There's still some syntactic sugar here. There is an anonymous function being passed to partition, and there is the syntactic sugar for calling functions. Rewriting those yields the following:
def qsort: List[Int] => List[Int] = new Function1[List[Int], List[Int]] {
def apply(input: List[Int]): List[Int] = if (input == Nil) {
Nil
} else if (input.isInstanceOf[::[_]] &&
scala.collection.immutable.::.unapply(input.asInstanceOf[::[Int]]) != None) {
val unapplyResult0 = scala.collection.immutable.::.unapply(input.asInstanceOf[::[Int]]).get
val pivot = unapplyResult0._1
val tail = unapplyResult0._2
val func0 = new Function1[Int, Boolean] {
def apply(input: Int): Boolean = input < pivot
}
val tmp0 = tail.partition(func0)
if (Tuple2.unapply(tmp0) == None)
throw new scala.MatchError(tmp0)
val unapplyResult1 = Tuple2.unapply(tmp0).get
val smaller = unapplyResult1._1
val rest = unapplyResult1._2
qsort.apply(smaller) ::: pivot :: qsort.apply(rest)
} else {
throw new scala.MatchError(input)
}
}
For once, the extensive explanations about each syntactic sugar and how it works are being done by others. :-) I hope this complements their answers. Just as a final note, the following two lines are equivalent:
qsort(smaller) ::: pivot :: qsort(rest)
qsort(rest).::(pivot).:::(qsort(smaller))

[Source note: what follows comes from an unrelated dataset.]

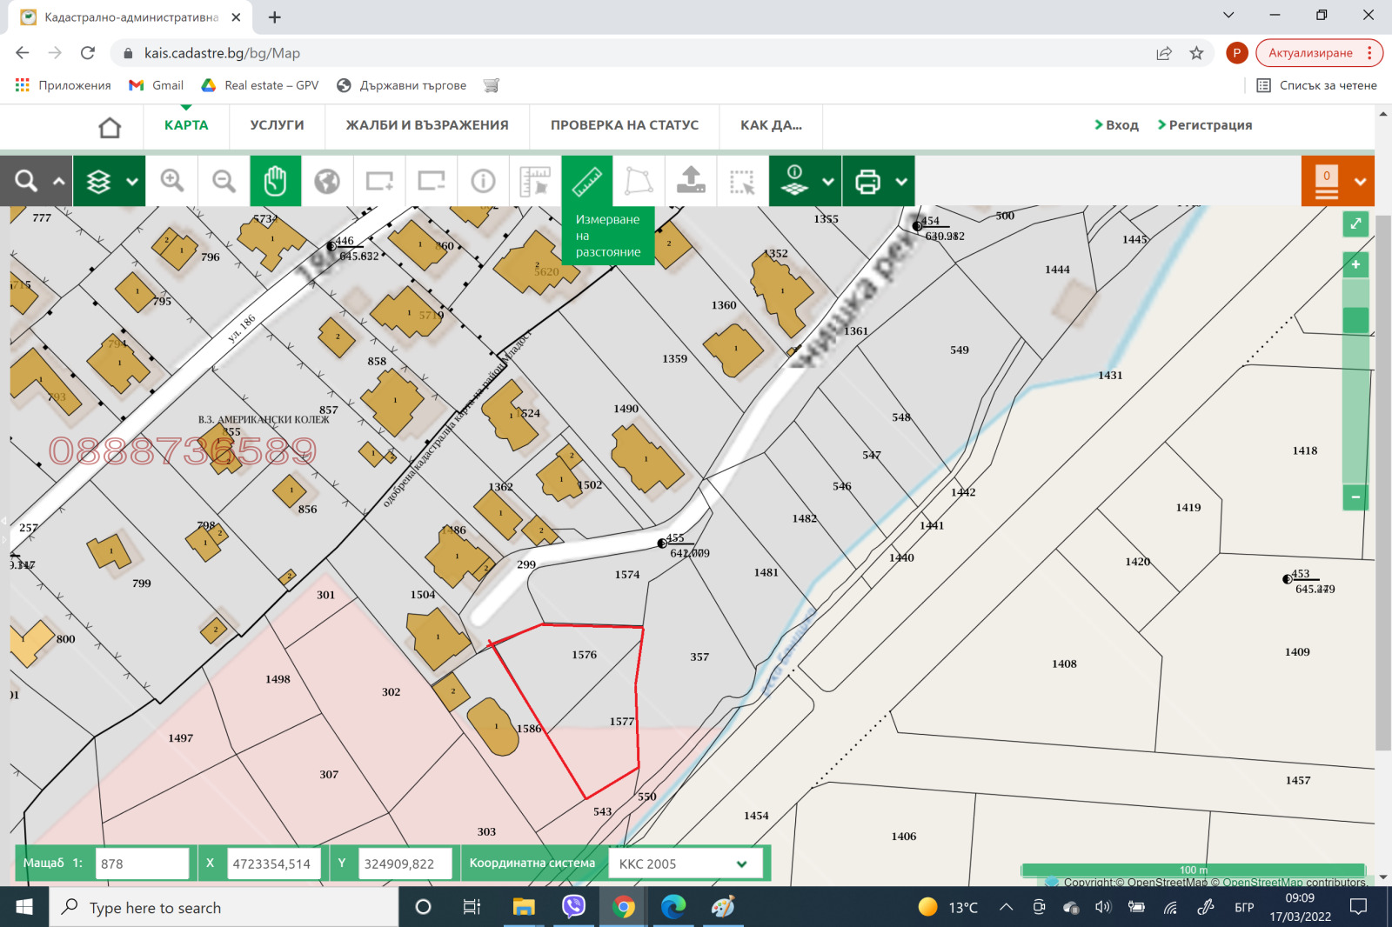1392x927 pixels.
Task: Open the УСЛУГИ menu tab
Action: pyautogui.click(x=277, y=125)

The pivot in this pattern matching example is the first element of the list:
scala> List(1,2,3) match {
| case x :: xs => println(x)
| case _ => println("empty")
| }
1
The pattern matching is based on extractors and the cons is not part of the language. It uses the infix syntax. You can also write
scala> List(1,2,3) match {
| case ::(x,xs) => println(x)
| case _ => println("empty")
| }
1
as well. So there is a type :: that looks like the cons operator. This type defines how it is extracted:
final case class ::[B](private var hd: B, private[scala] var tl: List[B]){ ... }
It's a case class so the extractor will be generated by the Scala compiler. Like in this example class A.
case class A(x : Int, y : Int)
A(1,2) match { case x A y => printf("%s %s", x, y)}
-> 1 2
Based on this machinary patterns matching is supported for Lists, Regexp and XML.